You do not need to edit the system wide login.conf. Just create a new user end experiment with ~/.login_conf (the .login_conf file in his home directory).
(This won't work with roots home directory as the one is also on the read only root filesystem.)

 

[freenasbbs]

thank you,Dusan!
can you give me more detail?
i sorry, maybe i don't understand what you means or there are some problems.
i create a new user(user1) on webgui page and set his home directory "/mnt/sfile/user1"
after reboot freenas,i can't find any file in user1's home directory
and i can't find any files by command "find / -name .login_conf"
i only find two login.conf by command "find / -name login.conf" ,but they are will be reset after reboot.

thanks for your help!

 

[Dusan]

~/.login_conf is not created automatically. You have to create it yourself and for that user it will override the default one (/etc/login.conf).
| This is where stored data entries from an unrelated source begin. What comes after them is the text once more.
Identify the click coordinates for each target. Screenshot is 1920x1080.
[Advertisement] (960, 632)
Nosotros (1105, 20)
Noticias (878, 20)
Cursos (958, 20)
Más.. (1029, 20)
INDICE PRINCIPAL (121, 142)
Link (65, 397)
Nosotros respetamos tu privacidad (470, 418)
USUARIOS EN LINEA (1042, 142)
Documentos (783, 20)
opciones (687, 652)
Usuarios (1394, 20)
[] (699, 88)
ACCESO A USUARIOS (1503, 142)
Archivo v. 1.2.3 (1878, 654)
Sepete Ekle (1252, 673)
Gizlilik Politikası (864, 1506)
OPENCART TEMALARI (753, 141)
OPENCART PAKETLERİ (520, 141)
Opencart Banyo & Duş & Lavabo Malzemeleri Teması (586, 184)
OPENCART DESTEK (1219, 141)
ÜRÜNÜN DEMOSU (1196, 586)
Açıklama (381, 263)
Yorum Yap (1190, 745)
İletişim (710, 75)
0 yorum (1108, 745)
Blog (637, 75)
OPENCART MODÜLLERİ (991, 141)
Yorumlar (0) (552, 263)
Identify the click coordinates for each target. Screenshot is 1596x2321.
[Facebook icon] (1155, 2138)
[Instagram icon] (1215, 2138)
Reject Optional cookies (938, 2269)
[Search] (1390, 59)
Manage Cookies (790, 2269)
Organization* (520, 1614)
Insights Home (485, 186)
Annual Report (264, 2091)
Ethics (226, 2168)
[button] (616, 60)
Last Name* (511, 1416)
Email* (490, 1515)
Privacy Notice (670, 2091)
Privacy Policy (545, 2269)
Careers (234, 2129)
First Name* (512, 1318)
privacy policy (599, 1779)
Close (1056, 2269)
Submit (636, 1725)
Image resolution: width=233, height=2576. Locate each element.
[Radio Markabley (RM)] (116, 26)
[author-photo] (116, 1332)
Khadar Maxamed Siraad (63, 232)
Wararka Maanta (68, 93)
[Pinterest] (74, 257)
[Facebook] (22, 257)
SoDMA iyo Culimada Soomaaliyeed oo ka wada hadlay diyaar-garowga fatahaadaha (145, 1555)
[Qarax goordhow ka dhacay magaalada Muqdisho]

Quoting the documentation: http://www.freebsd.org/cgi/man.cgi?query=login.conf

In FreeBSD, users may individually create a file called .login_conf in their home directory using the same format, consisting of a single entry with a record id of "me". If present, this file is used by login(1) to set user-defined environment settings which override those specified in the system login capabilities database.

 

[freenasbbs]

i learned one more thing.
i can type chinese on putty shell now , very happy。thank you ,thank you!

but it seems can't help me to read messages yet。it's (/var/log/messages) contents(chinese char) still not show correctly.

is the log file (/var/log/messages) be writed by system(or user: root) and used another charset (not my settings for new user inorder to show chinese) ?

so,change user's /.login_conf did not help me to read /var/log/messages,the problem still exist.